Real World Politics Meet Real World Investing
visit Forbes.com to view the original article
This is the time of year when you start to see investment ideas based on predictions of the US Presidential Election. There are lists of stocks that should or could go up under a Republican administration and a companion list of companies that are predicted to rise under a Democratic administration.
Personally, I don’t think selecting specific stocks tied to the outcome of an election is a very good idea. While investors could select the right stock for the right reasons, there’s too much company specific risk in any given stock: loss of a key supplier, scandal, management changes, unfavorable currency fluctuations. And many election issues are not simply resolved by who ends up occupying the White House—far more complex analysis is required.
The free market, in theory, can do some of this homework for you. These same election issues are already being voted on daily, ahead of November 6, in Benjamin Graham’s “voting machine” across many companies. Motif Investing recently published 21 thematic indexes—called motifs—to “poll the votes” ahead of the election: everything from Obamacare to Cleantech. This policy-tracking isn’t completely scientific, not yet at least, but politically-oriented motifs offer a window into how each Party’s policy positions are playing out in real economic terms, which for self direct investors, could prove to be a useful tool.

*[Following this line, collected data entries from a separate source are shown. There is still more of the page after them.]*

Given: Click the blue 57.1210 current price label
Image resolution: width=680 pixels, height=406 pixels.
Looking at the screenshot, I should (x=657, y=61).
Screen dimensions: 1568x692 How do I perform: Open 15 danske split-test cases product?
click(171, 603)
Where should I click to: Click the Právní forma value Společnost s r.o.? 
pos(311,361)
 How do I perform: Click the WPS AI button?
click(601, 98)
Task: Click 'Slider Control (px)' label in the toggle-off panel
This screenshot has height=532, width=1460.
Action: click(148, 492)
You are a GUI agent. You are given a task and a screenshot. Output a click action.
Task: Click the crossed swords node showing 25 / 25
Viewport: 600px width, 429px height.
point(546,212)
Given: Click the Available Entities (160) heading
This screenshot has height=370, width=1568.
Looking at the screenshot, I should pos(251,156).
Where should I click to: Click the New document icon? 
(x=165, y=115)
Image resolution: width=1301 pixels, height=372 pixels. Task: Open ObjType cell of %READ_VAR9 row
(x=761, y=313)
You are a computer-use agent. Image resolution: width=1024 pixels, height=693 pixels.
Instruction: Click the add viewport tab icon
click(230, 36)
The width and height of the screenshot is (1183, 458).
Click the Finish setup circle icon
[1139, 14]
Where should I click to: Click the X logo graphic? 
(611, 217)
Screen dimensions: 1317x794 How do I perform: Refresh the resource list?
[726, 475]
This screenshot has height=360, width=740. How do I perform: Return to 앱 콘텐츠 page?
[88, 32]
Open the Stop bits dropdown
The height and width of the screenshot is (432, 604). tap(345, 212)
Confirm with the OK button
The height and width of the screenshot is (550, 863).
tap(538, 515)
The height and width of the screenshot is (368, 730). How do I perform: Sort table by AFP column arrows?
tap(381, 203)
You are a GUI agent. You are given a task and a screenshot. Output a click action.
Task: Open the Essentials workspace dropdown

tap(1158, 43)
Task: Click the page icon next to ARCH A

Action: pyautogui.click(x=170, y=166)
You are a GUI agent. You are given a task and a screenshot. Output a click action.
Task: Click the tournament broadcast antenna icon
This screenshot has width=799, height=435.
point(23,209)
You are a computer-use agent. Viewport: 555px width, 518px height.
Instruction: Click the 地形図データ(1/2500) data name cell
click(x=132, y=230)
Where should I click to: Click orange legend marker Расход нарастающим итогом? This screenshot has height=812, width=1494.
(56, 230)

The top performing Republican issue motif index for the last month was Guns, Guards and Gates, up 2.5% for the month and 15.9% for the year. This index includes companies such as Smith & Wesson (SWHC), Tyco International (TYC), Alliant Techsystems Inc. (ATK) and other security companies. Although the President has not done much to affect relevant laws, guns is always a safe get-out-the-vote issue for the Republican base.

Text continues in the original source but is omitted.